A ESTÁTUA QUE CRIOU VIDA

Naquela manhã de quase meio dia o sol ardia a pino pela costa praiana da cidade de Lagos,região do Algarve.

Os turistas se mesclavam pela confusão das calçadas, quando um grupo adentrou pelo portal da bela e antiga cidade de "aura medieval" a disparar os flashes das suas ávidas máquinas fotográficas que freneticamente registravam todo acontecimento digno da posteridade.

E por ali não faltava cenário, sequer variadas cenas.

Eu me encontrava distante dos meus dois personagens, mas não o suficiente para não colher os dados deste meu registro.

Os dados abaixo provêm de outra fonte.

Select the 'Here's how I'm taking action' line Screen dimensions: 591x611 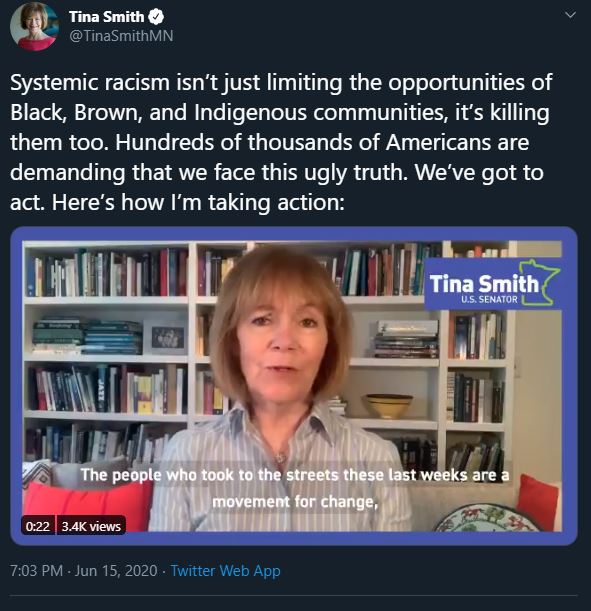click(198, 203)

Ele, um senhor já da terceira idade e indiscutivelmente de dons artísticos para a arte da vida, encontrava-se numa postura rígida e impecável de "estátua humana", com o seu rosto maquiado por uma pasta alva a contrastar com seus olhos azuis e que escorria junto ao seu suor pelas laterais da sua face, a adentrar pelo seu corpo que encenava encoberto por uma capa branca de grosso tecido.

À sua frente uma pequena caixa esperava pelas moedas dos turistas quando os mesmos se valiam duma foto daquela tão dura arte.

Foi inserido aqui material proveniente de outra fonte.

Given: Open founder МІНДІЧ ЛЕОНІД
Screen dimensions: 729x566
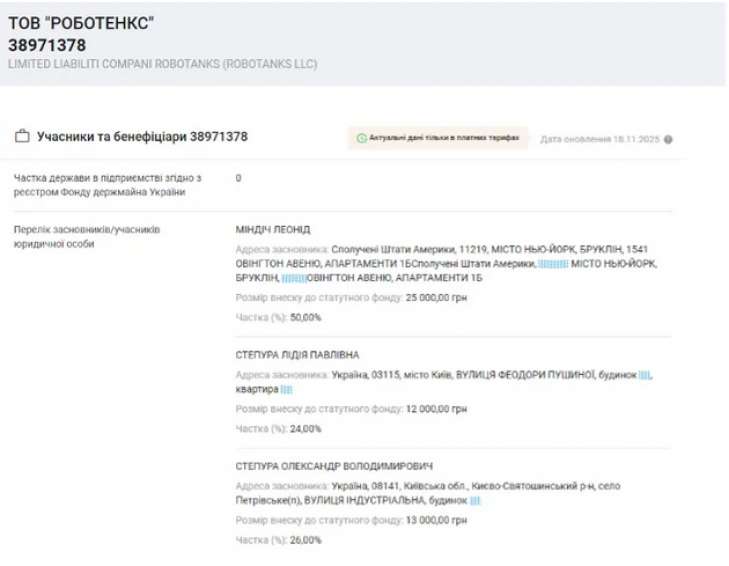Looking at the screenshot, I should coord(272,229).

De repente ela entrou em cena.

Uma turista afoita e distraída, se empolgou com a beleza antiga duma "estátua de bronze" pouco atrás da "estátua de gente", disparando sua máquina em direção ao artista.

"Gostei mais da de bronze", balbuciou consigo mesma, deixando-me ouvir.

Não contente tirou mais algumas fotos da antiguidade e se foi sem sequer reparar na cena humana que se ali desenhava sob meus olhos.

Foi assim que, de súbito, vi a estátua humana criar vida.

"Te gustas señora?" gritou a estátua à turista que, numa esquina, rapidamente já se perdia dos meus olhos.

Mas a estátua insistiu no monólogo.

"Sacastes una foto, te gustas senõra? Miserables de mierda..."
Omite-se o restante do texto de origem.